Because I can. I will be the first to admit that I don’t HAVE to do anything about all the headlines I read. I am in a position of privilege, so I can just go day-to-day and allow it to be someone else’s fight to take up. Of course, it will eventually become my problem–what happened in Charlottesville could happen anywhere–my hometown, and yours. But no one is waiting for Lyn Pilch to save the day. So I could just hang tight.

Or I can do the minimum, jump on social media and share all the posts and memes and midnight musings on how I will fight the power (not unlike what I’m doing now–though a post would be shorter…) but right now that feels a bit hollow to me. And confusing. I’d like to say I can do it, and will do it, or would do it, but right now I don’t know how to do it. But perhaps just seeing that I care and I’m paying attention will show some support to friends who are finding their very existence marginalized again in new and terrifying ways. But it also might make me feel like I did something when really–I just added my hand to the huddle before the break: “Go Team!”–and then sat back down on the bench.

Instead, I feel like just admitting–I’m in!–but I don’t know what that means. I don’t know what rally to attend. I don’t know what that thing is I can do that will feel like I’m not just having a discussion, but taking action.

And truth be told, I am incredibly cynical after the Act 10 protests that seemed to accomplish nothing but divide our state even more. I thought showing up en masse would demand attention. It would get family and friends who voted for the Governor to see how passionately opposed we were to the dismantling of this crucial institution and at least listen to why we so vehemently disagreed. And it didn’t. It made people just yell at each other, if they talked at all.

I am a positive person. My job is to go to communities and find all the great things about them and why people would want to take their hard earned money and time to visit those locations. Sometimes, I’ve been one of the only people in a room full of locals–in a place I’m unfamiliar with–to believe we could find something positive about that place. And we always do. I like finding the silver lining in situations. I have been called naive, and delusional, and too nice. And I’ve been okay with this.
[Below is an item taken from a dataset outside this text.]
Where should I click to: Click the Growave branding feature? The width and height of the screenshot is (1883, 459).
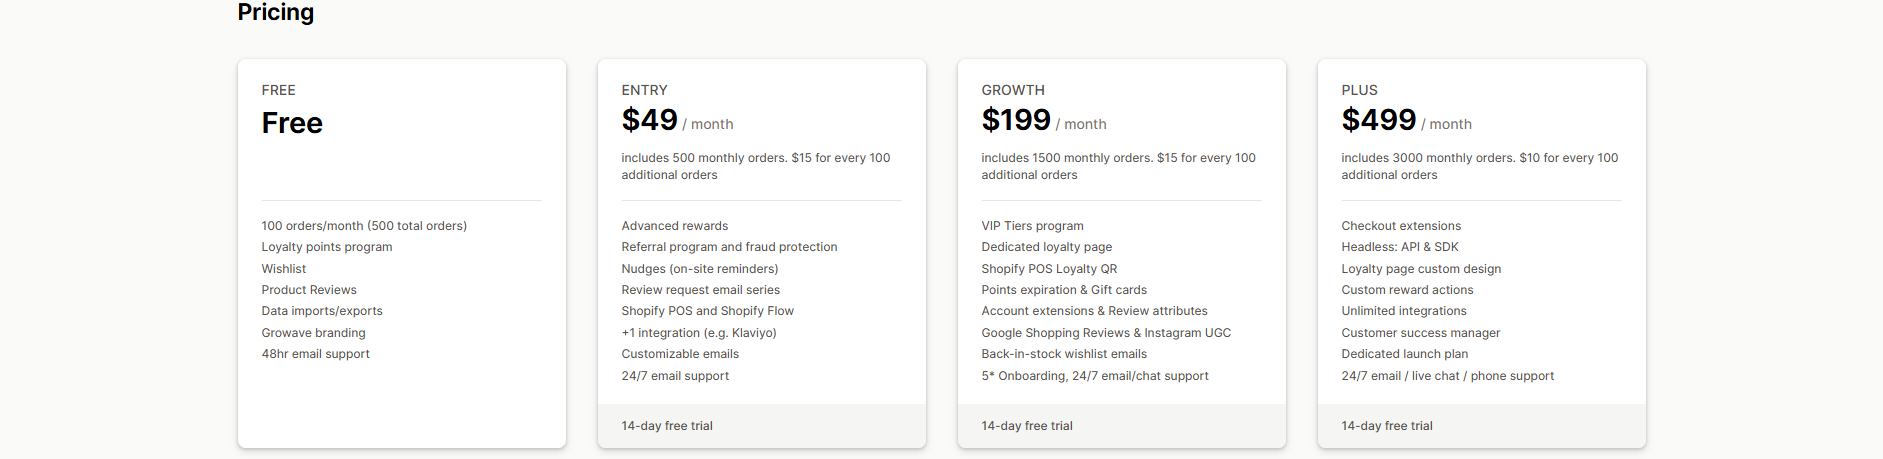(x=313, y=333)
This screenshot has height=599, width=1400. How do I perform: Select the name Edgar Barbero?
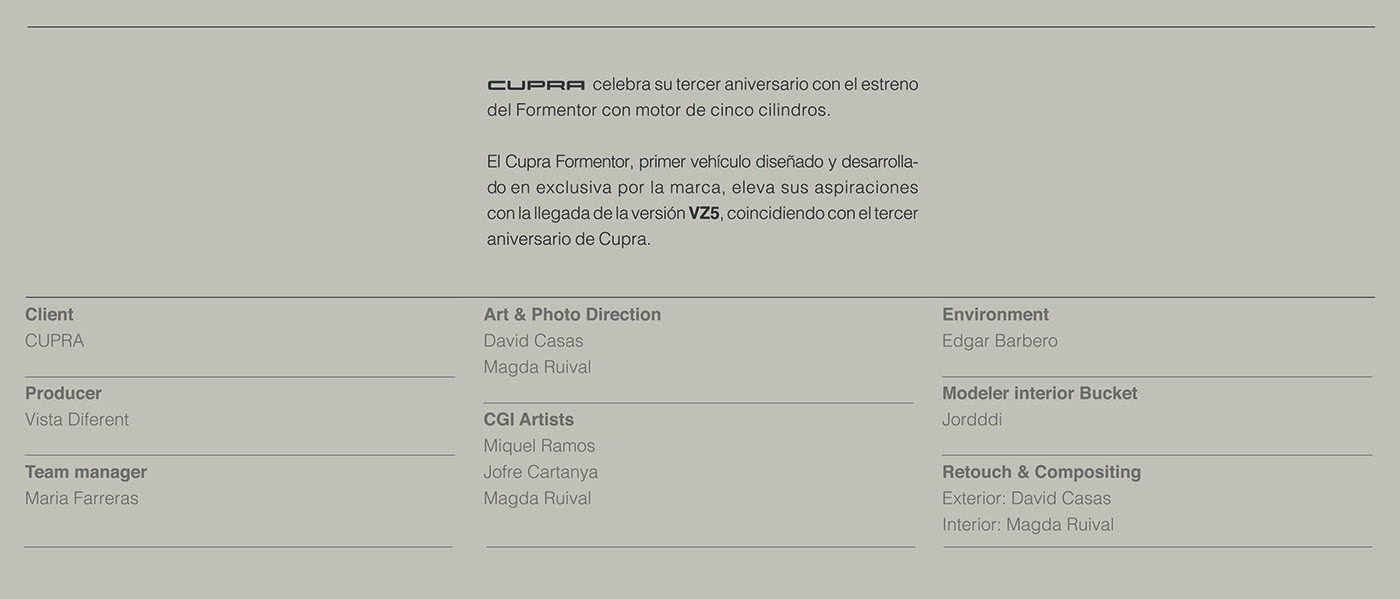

But now I’m struggling. And maybe you’re struggling, too.

I don’t want to just go to a rally and listen to people talk. I don’t want to march around the Capitol. I don’t want to do the things I’ve done in the past and found no change at the other end.

A couple years ago, I saw Diane Nash speak on Martin Luther King, Jr. Day about how the lunch counter sit-ins were planned and the philosophy used to make social action happen. It drove home all the reasons our Act 10 protests accomplished so little even though so many people were engaged and energized. I recall back to that talk and I keeping wanting Diane Nash to walk in and tell me what to do now.

I want a leader. I want someone to tell me what to do. I want a goal. I want a plan. I want something to hang on to, something tangible.

More and more, I’m starting to feel like that leader is me. And that leader is you. But we won’t be doing that work from behind our computers. We are going to go somewhere and not march in circles, but find purposeful steps that make change.

Diane Nash worked with Martin Luther King Jr. from 1961–1965. In reading more on Nash after that speech, this one quote has stuck with me “I never considered Dr. King my leader. I always considered myself at his side and I considered him at my side. I was going to do what the spirit told me to do. So If I had a leader, that was my leader.”

I don’t know where to set my feet right now, but maybe you do. And if you do–I’m in.

But if you’re struggling like me, perhaps we can listen to the spirit together and uncover the path to action.

I’m optimistic we can find it.

So…makeup? We will get to that tomorrow.